Culpable, Rubén podría enfrentarse de pronto al juicio final con la cabeza bien alta, de la mano de la anciana que lo escucha, pensando en amores viejos situados en diferentes países, en distintas ciudades, en barrios desconocidos, barrios que son culturas en las que el tiempo corre, embebido en genes y metáforas.
-¿Quiere otro zumo, doña? La veo pálida…
-No, no, ya está, ya viene la cena. ¿Qué habrá de comer?
-Arroz con pollo. O albóndigas de carne, con puré.
Rubén se marcha, la pareja de casados murmura y la señora solitaria escucha como puede:
-Este año tendremos otro hijo.
-Hijo de este viaje, de esta nueva luna de miel.
Con las valijas en la bodega del avión, repletas de ropa nueva, máquinas de fotografía digital y video, computadora y elásticos para hacer la gimnasia matinal, se ven los dos llegando al Prado, o a la Plaza de San Marcos, enmarcados ya en la placa fotográfica que perdurará en una pared futura, o viajando por Internet, desde los canales de Holanda a la sala de la casa con ventana al río Paraná, donde los primos manipularán la pantalla hasta arrancarle la imagen de los viajeros para mostrarlas a los hijos, que están en guardia contra el abandono en brazos de una de las abuelas (la otra atiende el negocio).
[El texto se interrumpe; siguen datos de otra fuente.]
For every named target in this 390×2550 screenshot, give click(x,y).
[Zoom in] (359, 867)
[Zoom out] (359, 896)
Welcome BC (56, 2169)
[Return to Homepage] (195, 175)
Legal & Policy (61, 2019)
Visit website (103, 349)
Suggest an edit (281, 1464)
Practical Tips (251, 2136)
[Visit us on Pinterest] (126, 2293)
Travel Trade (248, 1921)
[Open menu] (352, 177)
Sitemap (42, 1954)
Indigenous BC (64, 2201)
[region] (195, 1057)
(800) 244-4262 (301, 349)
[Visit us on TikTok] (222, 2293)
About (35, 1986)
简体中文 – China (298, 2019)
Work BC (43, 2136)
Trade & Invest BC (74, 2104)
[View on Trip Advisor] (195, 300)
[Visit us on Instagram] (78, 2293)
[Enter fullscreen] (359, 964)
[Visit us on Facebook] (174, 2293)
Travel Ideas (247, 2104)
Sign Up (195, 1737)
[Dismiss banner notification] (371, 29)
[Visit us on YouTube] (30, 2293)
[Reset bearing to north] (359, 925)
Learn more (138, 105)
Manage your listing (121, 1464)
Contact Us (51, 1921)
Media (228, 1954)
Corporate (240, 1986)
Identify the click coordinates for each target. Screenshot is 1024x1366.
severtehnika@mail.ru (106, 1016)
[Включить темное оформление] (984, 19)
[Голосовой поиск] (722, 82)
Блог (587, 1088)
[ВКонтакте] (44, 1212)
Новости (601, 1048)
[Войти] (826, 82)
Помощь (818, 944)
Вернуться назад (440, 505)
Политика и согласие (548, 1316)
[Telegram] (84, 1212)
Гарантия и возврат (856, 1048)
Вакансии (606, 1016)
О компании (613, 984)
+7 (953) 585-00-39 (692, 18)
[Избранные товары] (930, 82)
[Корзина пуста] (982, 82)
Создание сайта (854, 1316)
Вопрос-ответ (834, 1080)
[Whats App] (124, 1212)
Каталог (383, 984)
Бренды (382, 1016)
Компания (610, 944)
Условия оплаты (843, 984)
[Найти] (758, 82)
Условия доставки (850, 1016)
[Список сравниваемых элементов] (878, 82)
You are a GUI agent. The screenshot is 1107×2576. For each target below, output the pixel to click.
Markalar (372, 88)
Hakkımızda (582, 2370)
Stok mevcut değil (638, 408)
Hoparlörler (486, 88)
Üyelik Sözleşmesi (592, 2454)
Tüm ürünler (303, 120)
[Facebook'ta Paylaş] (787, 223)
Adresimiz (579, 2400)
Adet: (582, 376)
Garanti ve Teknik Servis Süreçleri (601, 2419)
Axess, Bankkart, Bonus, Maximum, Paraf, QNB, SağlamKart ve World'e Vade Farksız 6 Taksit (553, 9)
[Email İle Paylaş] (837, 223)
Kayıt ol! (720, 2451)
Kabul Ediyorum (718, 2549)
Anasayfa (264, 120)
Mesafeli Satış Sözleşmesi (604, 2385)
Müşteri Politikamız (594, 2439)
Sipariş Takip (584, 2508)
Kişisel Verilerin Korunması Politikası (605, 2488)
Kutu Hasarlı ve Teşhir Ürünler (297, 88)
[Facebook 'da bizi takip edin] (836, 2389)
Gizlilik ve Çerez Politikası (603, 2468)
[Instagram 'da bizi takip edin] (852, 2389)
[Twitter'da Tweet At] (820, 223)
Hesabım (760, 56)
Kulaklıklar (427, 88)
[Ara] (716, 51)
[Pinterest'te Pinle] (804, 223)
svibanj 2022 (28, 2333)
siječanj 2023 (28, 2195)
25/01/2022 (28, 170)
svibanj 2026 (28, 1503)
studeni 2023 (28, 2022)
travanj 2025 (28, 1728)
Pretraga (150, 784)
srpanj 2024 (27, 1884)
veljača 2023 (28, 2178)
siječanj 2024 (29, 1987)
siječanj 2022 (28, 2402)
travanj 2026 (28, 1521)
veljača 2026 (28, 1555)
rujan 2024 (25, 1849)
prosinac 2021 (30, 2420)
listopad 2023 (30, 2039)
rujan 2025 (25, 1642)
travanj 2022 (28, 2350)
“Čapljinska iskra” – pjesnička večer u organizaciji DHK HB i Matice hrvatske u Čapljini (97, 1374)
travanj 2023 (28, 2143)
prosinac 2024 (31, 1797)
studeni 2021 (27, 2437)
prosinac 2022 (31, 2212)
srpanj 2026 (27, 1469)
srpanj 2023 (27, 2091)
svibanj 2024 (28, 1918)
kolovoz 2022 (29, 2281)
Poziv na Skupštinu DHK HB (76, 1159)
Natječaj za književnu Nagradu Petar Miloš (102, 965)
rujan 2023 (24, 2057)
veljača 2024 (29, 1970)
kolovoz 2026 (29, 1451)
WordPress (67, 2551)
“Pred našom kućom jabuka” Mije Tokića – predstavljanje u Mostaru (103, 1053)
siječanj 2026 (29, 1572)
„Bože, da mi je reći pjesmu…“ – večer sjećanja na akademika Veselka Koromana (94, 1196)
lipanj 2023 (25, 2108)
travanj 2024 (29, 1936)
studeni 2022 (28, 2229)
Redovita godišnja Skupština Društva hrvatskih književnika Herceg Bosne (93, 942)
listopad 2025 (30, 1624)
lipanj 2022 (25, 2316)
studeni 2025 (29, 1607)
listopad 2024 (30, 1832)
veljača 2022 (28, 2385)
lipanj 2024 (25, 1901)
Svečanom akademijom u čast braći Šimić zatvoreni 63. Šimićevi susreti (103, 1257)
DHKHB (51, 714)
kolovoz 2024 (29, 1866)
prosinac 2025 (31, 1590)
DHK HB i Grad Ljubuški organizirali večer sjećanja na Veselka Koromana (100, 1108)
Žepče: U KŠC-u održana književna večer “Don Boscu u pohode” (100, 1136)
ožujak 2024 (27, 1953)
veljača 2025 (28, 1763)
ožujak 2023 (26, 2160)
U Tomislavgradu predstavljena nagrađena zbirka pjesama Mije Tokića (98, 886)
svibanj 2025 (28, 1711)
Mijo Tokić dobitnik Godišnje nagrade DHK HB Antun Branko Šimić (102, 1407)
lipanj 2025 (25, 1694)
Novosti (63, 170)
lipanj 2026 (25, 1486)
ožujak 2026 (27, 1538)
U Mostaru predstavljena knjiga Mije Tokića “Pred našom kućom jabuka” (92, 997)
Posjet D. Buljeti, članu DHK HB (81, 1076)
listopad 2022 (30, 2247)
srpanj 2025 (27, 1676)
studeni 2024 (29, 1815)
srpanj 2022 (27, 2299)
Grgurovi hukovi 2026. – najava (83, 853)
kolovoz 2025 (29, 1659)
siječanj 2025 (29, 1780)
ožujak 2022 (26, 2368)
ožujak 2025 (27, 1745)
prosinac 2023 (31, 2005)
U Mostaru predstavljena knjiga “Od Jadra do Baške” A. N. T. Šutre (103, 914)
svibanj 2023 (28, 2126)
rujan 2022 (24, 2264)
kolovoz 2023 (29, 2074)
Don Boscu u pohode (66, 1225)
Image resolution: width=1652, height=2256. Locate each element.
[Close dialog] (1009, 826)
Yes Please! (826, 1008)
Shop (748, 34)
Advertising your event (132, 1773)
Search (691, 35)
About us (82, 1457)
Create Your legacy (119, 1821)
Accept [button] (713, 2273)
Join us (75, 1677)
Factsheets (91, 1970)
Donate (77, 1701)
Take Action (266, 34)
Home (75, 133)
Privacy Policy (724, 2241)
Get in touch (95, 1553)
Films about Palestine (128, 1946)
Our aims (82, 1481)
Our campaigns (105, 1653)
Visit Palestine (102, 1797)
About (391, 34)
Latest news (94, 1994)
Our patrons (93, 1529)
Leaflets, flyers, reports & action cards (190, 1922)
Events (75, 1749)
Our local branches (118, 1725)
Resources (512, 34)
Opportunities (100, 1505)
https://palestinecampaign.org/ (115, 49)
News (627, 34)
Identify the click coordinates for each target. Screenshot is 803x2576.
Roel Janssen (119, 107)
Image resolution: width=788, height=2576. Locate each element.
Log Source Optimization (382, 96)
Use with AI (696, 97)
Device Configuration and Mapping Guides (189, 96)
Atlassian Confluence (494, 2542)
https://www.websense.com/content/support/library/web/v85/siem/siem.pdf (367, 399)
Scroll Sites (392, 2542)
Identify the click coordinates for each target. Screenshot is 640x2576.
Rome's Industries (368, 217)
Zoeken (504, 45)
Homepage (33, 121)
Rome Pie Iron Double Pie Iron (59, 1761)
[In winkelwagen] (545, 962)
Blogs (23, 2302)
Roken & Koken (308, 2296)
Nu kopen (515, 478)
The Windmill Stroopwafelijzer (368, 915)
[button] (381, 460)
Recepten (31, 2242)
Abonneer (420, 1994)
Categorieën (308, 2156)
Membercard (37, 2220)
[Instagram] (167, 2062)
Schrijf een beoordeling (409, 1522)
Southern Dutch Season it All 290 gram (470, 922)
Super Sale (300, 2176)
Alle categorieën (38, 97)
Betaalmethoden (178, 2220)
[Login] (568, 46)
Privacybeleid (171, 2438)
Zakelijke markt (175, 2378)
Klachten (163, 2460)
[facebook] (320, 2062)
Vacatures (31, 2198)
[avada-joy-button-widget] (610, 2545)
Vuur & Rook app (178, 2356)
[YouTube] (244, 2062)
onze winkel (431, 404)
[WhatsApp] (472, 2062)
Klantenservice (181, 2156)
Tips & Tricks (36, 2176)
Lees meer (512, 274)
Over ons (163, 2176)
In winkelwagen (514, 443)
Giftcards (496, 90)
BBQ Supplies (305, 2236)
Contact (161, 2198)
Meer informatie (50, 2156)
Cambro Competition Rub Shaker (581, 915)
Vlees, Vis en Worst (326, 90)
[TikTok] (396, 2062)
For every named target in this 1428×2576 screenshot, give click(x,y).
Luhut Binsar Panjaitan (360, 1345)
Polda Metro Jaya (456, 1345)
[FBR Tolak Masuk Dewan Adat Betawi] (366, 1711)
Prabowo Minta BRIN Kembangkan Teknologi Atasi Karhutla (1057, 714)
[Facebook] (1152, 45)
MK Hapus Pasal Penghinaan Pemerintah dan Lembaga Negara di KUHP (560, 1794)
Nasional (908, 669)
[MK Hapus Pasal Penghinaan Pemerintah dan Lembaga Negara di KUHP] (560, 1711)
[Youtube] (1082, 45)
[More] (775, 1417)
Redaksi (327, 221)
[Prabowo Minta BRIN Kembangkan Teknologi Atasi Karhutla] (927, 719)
-Vivir, yo viviría en la costa del río, en el Uruguay, dice otra vez Rubén, escondiendo en el sobre del asiento un vaso vacío-. Ya lo dije y lo repito.
Sus palabras no asombran a nadie. Buscar la paz es el único sueño universal que no se cumple. Pero ya están en el pasillo los marineros del fondo, anhelantes de estirar las piernas y bajar a tierra mientras el avión carretea y la esposa joven guarda apresuradamente una manta de avión en su bolso de mano, con la intención de guardarla de recuerdo.
-Yo no lo haría, advierte la señora de edad. Capaz que suenan al pasar por la portezuela.
Y la muchacha se desdice en el acto, poniendo la frazadita en el asiento, como si no hubiera sido utilizada.